Reputation: 44406
Consider the following:
case class Node(var left: Option[Node], var right: Option[Node])
It's easy to see how you could traverse this, search it, whatever. But now imagine you did this:
val root = Node(None, None)
root.left = root
Now, this is bad, catastrophic. In fact, you type it into a REPL, you'll get a StackOverflow (hey, that would be a good name for a band!) and a stack trace a thousand lines long. If you want to try it, do this:
{ root.left = root }: Unit
to suppress the REPL well-intentioned attempt to print out the results.
But to construct that, I had to specifically give the case-class mutable members, something I would never do in real life. If I use ordinary mutable members, I get a problem with construction. The closest I can come is
case class Node(left: Option[Node], right: Option[Node])
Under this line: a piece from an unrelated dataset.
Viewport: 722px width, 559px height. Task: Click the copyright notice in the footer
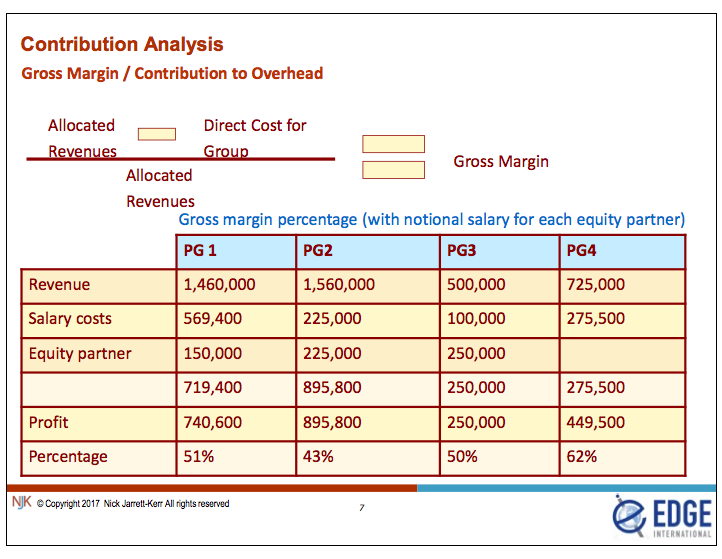point(133,503)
val root: Node = Node(Some(loop), None)
Then root
has the rather ugly value Node(Some(null),None)
, but it's still not cyclic.
So my question is, if a data-structure is transitively immutable (that is, all of its members are either immutable values or references to other data-structures that are themselves transitively immutable), is it guaranteed to be acyclic?
It would be cool if it were.
Upvotes: 0
Views: 228
Reputation: 13985
How about using lazy
with call by name
?
scala> class Node(l: => Node, r: => Node, v: Int)
// defined class Node
scala> lazy val root: Node = new Node(root, root, 5)
// root: Node = <lazy>
Upvotes: 1
Reputation: 369526
Yes, it is possible to create cyclic data structures even with purely immutable data structures in a pure, referentially transparent, effect-free language.
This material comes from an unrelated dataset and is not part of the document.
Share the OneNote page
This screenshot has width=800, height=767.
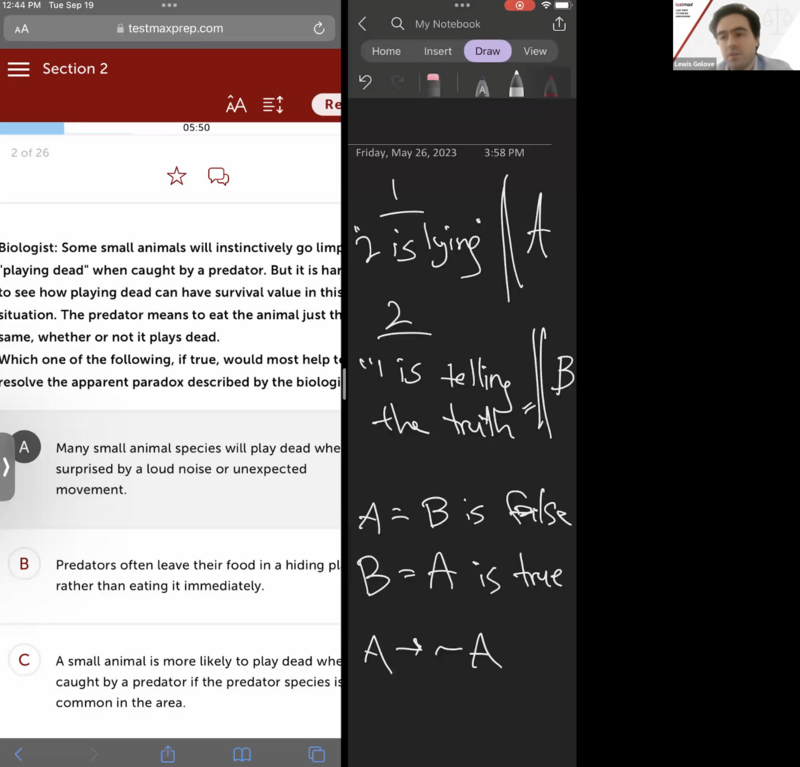tap(559, 24)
The "obvious" solution is to pull out the potentially cyclic references into a separate data structure. For example, if you represent a graph as an adjacency matrix, then you don't need cycles in your data structure to represent cycles in your graph. But that's cheating: every problem can be solved by adding a layer of indirection (except the problem of having too many layers of indirection).
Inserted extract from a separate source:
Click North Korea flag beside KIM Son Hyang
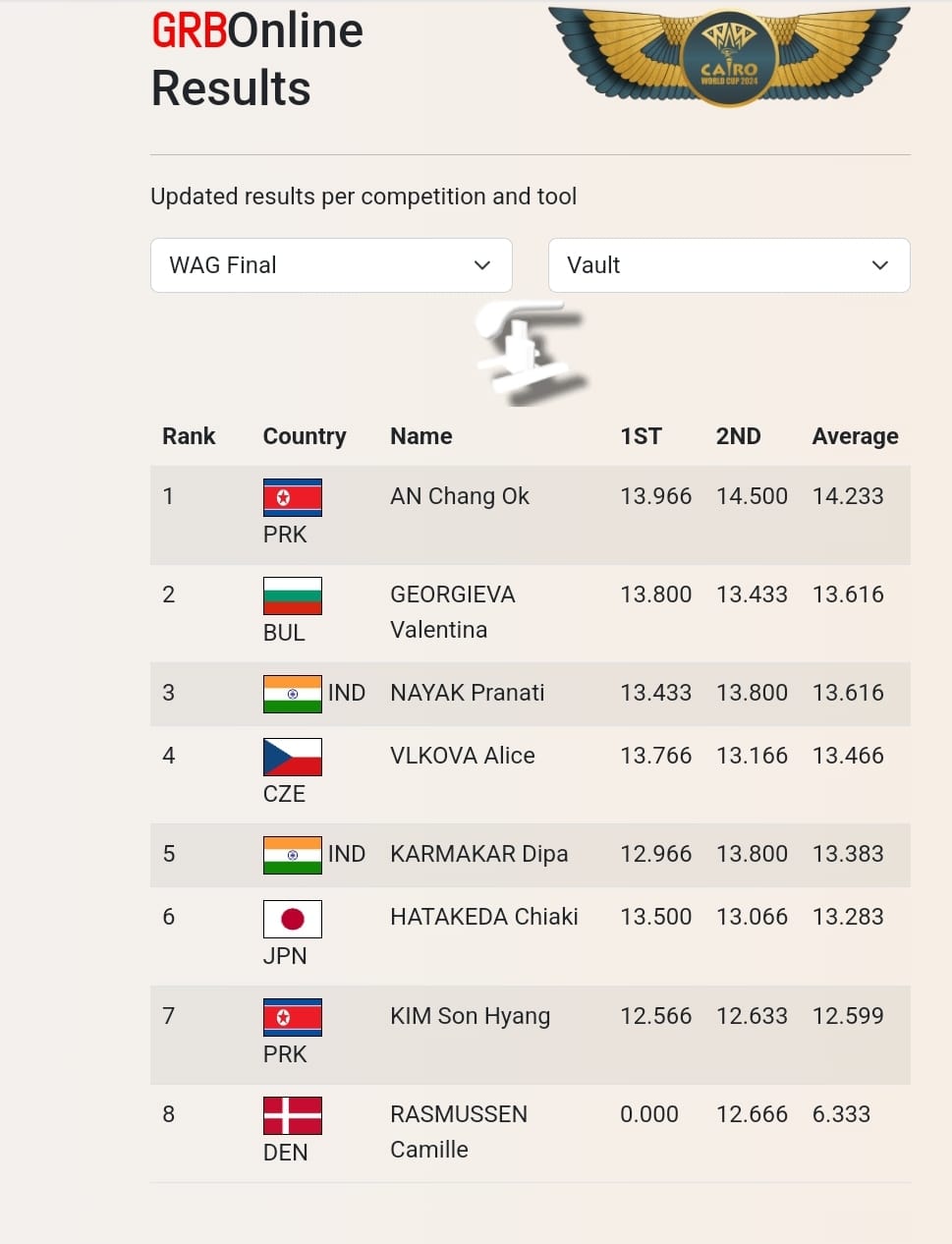Viewport: 952px width, 1244px height. point(293,1017)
Another cheat would be to circumvent Scala's immutability guarantees from the outside, e.g. on the default Scala-JVM implementation by using Java reflection methods.
It is possible to create actual cyclic references. The technique is called Tying the Knot, and it relies on laziness: you can actually set the reference to an object that you haven't created yet because the reference will be evaluated lazily, by which time the object will have been created. Scala has support for laziness in various forms: lazy val
s, by-name parameters, and the now deprecated DelayedInit
. Also, you can "fake" laziness using functions or method: wrap the thing you want to make lazy in a function or method which produces the thing, and it won't be created until you call the function or method.
So, the same techniques should be possible in Scala as well.